April 9th, 2016 11:00

A "500 GByte" drive is about 465 binary gigabytes to Windows -- that's because the drive makers quote in decimal (1G = 10^9 bytes) while the OS calculates in binary (1G = 2 ^30 bytes).  What does the 96.8 mean?  Percent?  And is it 400G you're missing, or 400 megs?

4 Posts

April 9th, 2016 14:00

Missing 400 gig

4 Posts

April 9th, 2016 14:00

@

96.8 is gig,

Not percent

2K Posts

April 10th, 2016 00:00

Hi HELLOPETER,

Did you create a different partition during OS installation or anytime after within windows? If yes, did that partition contain any data?

Check if the missing 400 GB shows up in disk management - http://bit.ly/1N1Y9WZ - see this link for more info.

If the missing GB shows up as unallocated disk space - then create a new partition as per - http://bit.ly/25Sevrv - and it should show up in windows explorer.

If the partition shows up with some data but does not show any drive letter - then right click on the partition and assign a drive letter and it should show up in windows. 

Keep us updated.

4 Posts

April 10th, 2016 05:00

Getting closer to problem of 400 GB missing from my C drive suddenly. Found another petition. Called Alchemy. Has 483 GB capacity, no files in it.

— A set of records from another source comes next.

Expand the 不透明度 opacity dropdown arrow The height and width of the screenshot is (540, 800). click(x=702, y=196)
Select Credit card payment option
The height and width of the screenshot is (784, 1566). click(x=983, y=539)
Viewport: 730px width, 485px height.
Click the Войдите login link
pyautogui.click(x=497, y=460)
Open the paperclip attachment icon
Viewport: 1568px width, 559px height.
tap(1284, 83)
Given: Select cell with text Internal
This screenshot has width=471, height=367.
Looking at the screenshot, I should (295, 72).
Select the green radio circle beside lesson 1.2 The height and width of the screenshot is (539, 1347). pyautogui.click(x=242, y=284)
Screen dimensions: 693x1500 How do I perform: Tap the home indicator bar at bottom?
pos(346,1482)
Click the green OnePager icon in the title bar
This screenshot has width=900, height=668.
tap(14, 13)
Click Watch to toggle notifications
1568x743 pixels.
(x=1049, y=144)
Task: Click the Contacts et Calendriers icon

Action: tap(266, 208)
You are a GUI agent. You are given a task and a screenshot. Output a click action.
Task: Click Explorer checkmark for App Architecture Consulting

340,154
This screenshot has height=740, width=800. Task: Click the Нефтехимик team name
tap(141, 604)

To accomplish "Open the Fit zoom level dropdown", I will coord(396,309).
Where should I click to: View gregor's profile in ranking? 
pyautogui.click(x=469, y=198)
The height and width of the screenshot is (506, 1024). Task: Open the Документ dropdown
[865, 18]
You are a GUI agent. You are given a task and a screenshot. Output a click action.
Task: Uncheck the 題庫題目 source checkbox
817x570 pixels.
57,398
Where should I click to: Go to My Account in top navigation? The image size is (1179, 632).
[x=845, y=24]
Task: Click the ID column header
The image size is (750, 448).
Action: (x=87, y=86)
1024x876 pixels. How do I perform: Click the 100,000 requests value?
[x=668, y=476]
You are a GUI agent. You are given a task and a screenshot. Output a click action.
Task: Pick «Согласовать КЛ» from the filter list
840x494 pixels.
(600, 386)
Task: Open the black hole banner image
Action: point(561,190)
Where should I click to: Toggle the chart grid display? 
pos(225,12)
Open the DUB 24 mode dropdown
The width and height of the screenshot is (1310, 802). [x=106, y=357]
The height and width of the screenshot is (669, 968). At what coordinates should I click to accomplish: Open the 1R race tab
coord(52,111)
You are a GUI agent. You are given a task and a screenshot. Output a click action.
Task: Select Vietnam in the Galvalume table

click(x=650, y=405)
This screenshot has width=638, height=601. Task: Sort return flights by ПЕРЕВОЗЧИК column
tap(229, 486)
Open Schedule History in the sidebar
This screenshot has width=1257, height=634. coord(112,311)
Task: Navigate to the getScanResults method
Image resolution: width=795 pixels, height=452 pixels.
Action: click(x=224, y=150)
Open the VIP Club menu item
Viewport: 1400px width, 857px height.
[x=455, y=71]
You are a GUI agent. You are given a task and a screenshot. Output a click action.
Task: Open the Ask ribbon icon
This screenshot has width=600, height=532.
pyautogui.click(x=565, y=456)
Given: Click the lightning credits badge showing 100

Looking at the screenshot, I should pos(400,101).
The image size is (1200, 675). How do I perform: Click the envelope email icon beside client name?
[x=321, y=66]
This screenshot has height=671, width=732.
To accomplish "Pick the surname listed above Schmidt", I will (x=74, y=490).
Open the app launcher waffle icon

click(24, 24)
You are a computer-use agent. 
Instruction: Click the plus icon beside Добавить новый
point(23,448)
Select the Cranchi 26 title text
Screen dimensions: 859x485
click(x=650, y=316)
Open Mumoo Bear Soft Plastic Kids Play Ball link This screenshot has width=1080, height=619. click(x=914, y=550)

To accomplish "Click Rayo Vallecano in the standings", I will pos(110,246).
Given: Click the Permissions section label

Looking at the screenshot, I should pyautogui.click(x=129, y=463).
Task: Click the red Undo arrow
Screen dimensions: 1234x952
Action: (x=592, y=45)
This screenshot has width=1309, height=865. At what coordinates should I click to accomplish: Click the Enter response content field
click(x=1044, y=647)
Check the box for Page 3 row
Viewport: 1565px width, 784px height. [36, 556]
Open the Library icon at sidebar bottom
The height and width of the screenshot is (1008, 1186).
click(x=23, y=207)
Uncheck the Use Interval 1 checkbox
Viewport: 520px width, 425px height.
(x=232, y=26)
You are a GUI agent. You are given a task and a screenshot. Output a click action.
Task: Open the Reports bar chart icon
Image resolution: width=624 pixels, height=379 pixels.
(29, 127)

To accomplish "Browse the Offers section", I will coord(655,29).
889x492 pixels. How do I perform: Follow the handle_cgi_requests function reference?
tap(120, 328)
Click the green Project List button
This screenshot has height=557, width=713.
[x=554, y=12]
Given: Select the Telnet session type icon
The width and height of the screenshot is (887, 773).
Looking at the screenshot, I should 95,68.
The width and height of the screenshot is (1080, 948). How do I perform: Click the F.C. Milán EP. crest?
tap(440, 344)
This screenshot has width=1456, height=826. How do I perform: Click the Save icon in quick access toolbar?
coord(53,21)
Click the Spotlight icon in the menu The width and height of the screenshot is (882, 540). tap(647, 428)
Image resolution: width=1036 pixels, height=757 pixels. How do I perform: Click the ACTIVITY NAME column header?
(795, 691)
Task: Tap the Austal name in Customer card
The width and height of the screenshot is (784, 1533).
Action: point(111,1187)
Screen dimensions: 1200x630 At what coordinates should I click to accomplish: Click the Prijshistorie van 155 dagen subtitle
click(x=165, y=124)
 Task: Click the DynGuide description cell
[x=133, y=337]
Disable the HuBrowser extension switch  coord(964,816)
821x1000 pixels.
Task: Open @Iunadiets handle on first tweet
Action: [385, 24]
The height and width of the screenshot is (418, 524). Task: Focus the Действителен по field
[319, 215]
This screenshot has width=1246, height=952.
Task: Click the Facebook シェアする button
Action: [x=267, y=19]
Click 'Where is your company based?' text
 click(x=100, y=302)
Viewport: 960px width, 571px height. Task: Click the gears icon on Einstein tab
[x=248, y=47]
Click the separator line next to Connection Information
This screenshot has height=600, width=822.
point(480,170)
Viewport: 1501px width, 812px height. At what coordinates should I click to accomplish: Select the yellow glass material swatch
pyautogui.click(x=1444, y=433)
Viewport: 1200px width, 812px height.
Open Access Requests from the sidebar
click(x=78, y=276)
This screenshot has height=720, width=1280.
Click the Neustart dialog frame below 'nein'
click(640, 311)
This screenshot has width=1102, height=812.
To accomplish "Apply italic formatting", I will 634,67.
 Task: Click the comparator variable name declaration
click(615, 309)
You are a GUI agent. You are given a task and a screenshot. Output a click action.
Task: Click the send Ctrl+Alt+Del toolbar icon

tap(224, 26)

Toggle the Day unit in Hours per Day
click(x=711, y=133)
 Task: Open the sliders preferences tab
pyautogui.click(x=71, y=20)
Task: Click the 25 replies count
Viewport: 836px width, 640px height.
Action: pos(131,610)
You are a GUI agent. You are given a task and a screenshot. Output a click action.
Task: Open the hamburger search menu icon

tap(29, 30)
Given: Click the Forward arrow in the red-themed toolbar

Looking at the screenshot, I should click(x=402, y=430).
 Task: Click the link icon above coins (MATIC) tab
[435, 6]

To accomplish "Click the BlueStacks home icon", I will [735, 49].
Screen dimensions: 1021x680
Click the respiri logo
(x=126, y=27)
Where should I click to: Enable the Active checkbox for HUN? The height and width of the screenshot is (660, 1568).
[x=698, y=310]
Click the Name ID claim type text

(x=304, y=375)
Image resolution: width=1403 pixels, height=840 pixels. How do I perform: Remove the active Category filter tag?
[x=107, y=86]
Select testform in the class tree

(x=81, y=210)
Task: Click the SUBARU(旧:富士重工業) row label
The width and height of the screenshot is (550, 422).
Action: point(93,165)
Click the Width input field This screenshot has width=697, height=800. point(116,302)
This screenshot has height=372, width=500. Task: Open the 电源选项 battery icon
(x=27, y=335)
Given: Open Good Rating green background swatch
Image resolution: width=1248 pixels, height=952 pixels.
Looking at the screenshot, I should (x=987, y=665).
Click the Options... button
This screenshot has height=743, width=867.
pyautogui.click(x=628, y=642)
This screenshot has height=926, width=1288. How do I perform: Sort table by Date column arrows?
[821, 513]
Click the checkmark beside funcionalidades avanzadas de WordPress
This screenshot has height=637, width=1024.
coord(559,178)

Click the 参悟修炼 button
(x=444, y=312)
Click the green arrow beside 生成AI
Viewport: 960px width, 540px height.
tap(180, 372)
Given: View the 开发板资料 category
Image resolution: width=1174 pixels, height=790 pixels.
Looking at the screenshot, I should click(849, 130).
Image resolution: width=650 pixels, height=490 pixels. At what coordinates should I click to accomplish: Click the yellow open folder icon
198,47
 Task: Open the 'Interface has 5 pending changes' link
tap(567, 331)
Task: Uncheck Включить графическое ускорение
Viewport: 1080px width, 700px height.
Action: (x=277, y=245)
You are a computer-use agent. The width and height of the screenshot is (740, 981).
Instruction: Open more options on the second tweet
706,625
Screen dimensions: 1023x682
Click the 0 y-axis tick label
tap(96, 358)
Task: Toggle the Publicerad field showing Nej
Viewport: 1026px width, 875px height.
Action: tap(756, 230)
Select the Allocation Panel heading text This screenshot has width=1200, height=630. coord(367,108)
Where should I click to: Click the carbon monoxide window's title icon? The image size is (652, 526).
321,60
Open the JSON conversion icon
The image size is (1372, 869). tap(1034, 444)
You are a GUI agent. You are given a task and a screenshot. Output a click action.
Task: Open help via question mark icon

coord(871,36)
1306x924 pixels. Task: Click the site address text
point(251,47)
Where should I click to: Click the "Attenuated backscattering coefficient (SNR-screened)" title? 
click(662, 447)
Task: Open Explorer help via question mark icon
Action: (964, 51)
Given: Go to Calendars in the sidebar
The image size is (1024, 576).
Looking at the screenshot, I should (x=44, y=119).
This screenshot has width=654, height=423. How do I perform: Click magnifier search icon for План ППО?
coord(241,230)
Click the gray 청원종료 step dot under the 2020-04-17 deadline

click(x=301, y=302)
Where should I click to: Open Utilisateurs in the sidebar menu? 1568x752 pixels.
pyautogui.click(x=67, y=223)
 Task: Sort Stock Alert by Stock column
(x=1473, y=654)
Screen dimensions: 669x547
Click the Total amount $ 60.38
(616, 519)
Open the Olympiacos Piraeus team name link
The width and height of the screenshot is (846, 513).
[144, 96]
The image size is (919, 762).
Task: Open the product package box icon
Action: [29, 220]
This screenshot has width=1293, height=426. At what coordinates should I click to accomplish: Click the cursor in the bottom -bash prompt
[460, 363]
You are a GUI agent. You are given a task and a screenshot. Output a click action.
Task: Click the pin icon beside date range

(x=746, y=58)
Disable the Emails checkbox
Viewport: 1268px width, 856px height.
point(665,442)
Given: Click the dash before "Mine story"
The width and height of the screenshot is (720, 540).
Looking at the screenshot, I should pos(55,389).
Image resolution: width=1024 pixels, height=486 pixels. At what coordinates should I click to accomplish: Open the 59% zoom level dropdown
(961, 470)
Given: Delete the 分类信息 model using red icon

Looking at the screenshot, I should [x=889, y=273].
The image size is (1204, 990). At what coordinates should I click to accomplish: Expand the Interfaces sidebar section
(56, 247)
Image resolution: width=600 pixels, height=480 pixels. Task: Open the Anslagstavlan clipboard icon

Tried shrinking it by 200GB. It shrunk and that 200 in now in "unallocated space". I need to move that space to C where I show only 97 KG. Disk manager does not allow me to enlarge C. Thoughts most appreciated.

2K Posts

April 13th, 2016 13:00

Hi HELLOPETER,

The entire hard drive is one physical drive however, for our convenience, we can separate them into several logical drives. The C: is the root and primary partition. You would not be able to directly add unallocated space to it. You would need to extend the 200 GB volume with the unallocated space. When it becomes the 400GB drive, then you would need to delete that volume and it would become one unallocated space and then you could extend that to the C: and have it as one drive only.

Optimal Solution: Keep the C: as it is. Create a new simple volume on the unallocated space. So, there will be 3 drives in total and you could use them to organize and store data accordingly.

Let us know if you have any other queries.